Aside from sheer speed improvements, there are few other obvious changes. The home screen has been changed a tiny little bit. At the bottom of the screen, the button that would normally be used to access the main menu has been joined by two more buttons, each useful to have on-hand (or, under-thumb). To the left is a button that brings up the phone program, and to the right is a button that brings up the web browser. Having access to these two extra programs from each of the five home screens is a really nice touch.
Perhaps the single biggest new feature is the built-in support for tethering and Wi-Fi hotspots. These tools worked flawlessly, allowing me to turn T-Mobile's 3G network into an instant internet connection for my laptop and other Wi-Fi enabled devices. It is simple to use, and just works. Turn it on, find the AP, connect, and you're good. Well done on this, Google.

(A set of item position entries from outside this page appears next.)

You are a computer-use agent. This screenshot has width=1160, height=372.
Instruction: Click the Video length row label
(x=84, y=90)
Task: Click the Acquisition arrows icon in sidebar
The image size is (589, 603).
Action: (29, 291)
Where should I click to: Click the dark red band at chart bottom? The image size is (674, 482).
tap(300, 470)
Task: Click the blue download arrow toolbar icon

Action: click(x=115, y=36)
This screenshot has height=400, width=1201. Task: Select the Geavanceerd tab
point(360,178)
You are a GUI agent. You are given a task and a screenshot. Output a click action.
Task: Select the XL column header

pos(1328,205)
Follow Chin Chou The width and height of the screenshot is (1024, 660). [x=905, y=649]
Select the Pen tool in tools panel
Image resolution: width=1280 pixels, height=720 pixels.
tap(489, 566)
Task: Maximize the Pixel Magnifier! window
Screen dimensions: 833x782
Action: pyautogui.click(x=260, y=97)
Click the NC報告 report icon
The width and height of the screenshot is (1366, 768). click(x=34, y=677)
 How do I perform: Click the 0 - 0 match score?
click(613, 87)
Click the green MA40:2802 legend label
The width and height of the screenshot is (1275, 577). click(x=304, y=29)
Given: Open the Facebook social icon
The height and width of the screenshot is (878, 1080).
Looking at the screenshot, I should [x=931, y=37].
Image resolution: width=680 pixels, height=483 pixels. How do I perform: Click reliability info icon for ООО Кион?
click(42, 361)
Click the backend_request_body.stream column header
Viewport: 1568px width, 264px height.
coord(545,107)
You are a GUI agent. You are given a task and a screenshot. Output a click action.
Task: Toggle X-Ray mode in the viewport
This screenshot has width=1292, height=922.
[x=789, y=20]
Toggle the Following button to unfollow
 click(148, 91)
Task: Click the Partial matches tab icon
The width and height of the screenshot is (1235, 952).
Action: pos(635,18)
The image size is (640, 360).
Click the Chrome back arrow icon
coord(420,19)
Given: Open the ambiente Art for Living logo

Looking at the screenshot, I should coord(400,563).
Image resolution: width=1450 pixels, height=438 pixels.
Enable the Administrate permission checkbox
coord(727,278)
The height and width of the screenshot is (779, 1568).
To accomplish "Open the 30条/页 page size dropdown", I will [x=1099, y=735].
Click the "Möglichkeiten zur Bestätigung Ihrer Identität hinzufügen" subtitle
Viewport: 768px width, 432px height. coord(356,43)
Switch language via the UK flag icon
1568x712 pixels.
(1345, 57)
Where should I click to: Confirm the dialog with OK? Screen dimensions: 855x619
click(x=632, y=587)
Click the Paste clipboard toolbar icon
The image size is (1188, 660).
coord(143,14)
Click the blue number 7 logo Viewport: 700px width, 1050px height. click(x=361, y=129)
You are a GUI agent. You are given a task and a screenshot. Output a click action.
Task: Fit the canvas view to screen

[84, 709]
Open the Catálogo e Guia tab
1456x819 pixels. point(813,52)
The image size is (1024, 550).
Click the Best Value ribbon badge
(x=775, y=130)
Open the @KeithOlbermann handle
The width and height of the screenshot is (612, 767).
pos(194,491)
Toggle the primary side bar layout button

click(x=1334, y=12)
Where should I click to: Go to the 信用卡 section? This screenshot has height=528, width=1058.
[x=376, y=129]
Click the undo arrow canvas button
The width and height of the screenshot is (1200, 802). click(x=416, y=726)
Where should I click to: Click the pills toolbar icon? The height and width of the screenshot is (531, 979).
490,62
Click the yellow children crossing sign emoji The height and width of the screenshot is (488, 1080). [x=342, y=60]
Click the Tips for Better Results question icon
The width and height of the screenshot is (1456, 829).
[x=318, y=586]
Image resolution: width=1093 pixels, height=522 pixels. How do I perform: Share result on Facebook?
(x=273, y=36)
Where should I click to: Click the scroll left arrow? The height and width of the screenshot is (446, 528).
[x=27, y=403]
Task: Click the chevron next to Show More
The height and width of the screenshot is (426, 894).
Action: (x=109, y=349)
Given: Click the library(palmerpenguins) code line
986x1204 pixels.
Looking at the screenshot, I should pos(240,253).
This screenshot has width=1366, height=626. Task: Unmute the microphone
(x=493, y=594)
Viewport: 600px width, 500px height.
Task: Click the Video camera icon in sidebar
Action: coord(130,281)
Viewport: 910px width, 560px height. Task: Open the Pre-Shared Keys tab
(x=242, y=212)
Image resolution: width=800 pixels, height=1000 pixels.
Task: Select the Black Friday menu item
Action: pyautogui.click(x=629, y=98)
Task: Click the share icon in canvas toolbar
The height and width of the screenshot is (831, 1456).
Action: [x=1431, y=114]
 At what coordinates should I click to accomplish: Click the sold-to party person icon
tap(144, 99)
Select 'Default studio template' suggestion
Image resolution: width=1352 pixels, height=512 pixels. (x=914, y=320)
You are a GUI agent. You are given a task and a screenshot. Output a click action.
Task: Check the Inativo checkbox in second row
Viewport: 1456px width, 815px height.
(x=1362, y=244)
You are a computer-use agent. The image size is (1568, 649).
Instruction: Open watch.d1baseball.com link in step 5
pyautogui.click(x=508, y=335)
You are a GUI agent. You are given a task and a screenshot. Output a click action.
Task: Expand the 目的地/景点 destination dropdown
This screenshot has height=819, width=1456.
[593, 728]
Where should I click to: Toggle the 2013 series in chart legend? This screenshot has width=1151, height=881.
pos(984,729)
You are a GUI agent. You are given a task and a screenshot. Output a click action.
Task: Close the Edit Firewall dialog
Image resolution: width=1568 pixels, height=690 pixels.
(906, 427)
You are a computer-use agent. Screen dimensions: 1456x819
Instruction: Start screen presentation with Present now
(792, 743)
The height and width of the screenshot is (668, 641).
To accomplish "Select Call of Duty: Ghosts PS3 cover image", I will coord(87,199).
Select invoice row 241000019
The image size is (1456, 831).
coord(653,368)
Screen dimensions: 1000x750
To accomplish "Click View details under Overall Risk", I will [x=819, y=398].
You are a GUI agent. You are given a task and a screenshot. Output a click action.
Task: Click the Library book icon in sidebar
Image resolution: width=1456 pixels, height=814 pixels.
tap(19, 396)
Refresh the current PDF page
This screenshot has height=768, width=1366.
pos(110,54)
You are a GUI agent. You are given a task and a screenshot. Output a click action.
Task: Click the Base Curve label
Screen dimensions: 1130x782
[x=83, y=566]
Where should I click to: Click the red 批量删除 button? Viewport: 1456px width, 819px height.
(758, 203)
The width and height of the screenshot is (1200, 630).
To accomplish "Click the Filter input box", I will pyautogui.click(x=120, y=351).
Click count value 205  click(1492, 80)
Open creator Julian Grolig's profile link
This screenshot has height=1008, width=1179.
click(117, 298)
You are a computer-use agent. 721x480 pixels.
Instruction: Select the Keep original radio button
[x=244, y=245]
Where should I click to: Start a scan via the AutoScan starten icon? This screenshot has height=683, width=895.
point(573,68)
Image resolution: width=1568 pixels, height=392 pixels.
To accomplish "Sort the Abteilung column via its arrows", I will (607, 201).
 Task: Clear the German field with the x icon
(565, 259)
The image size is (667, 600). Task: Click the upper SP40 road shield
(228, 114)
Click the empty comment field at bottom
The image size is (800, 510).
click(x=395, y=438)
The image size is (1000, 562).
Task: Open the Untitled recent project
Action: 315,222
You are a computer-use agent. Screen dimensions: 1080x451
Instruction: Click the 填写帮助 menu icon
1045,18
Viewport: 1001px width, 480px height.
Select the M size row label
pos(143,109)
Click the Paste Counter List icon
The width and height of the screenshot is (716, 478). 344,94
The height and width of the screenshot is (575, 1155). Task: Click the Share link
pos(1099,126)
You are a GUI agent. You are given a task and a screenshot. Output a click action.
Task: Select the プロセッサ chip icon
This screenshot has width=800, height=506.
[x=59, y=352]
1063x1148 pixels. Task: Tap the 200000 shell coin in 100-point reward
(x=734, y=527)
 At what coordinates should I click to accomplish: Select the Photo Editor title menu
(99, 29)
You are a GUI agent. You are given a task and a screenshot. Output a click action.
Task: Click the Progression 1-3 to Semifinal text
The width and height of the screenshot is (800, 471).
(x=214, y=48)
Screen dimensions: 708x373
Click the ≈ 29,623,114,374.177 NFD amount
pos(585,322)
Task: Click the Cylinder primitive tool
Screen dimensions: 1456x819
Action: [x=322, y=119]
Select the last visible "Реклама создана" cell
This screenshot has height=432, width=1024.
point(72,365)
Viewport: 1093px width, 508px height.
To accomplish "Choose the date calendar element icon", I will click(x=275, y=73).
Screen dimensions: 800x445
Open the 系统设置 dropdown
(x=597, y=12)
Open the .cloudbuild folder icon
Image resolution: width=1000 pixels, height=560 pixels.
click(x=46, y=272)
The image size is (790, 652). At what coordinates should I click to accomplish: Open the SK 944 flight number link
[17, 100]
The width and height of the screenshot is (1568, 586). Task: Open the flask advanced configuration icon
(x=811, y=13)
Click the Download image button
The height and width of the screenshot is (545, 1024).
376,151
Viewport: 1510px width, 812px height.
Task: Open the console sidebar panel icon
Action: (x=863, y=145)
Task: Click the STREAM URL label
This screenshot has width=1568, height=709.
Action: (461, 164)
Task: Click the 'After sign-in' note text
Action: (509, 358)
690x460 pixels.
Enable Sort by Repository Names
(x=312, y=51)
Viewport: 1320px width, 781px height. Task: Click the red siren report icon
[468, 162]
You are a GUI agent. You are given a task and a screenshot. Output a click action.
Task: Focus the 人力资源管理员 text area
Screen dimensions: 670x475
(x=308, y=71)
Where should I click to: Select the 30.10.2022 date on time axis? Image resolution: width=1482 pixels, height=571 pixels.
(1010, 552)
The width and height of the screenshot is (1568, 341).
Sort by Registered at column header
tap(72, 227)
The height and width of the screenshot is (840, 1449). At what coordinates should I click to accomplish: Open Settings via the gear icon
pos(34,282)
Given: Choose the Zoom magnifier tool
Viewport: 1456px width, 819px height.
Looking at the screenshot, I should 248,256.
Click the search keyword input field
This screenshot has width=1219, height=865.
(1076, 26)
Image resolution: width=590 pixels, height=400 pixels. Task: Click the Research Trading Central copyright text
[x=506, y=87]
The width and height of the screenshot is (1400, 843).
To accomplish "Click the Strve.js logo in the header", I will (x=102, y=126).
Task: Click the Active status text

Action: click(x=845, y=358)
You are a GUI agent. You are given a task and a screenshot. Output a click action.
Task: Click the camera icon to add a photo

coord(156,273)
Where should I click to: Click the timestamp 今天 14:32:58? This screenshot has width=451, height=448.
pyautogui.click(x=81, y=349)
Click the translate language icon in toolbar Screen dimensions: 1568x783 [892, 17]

What has to be the most-asked-for new feature has to do with the Android Market. Google has revised the way it works so that users can update all of their applications at once. Rather than painfully updating them one at a time, users can update in one fell swoop. What's more, if users wish, they can set it so that applications update automatically.
Other nifty features include a native task killer. This is a solid addition. Previously, users had to wander around the Android Market looking for task managers. I never found one with which I was satisfied. Now that Google is offering one, I won't need to bother.
Last, Android 2.2 Froyo comes with Flash Player 10.1 baked into the browser. That means a whole new world of web content is available to consumer. It isn't a perfect experience, but it works pretty well.
In all, Android 2.2 is a great improvement for the Android platform, and a clear step ahead of many of Google's competitors. Research In Motion, Microsoft, Nokia, and Palm all have a lot of work to do if they wish to remain competitive with Google and its Android army.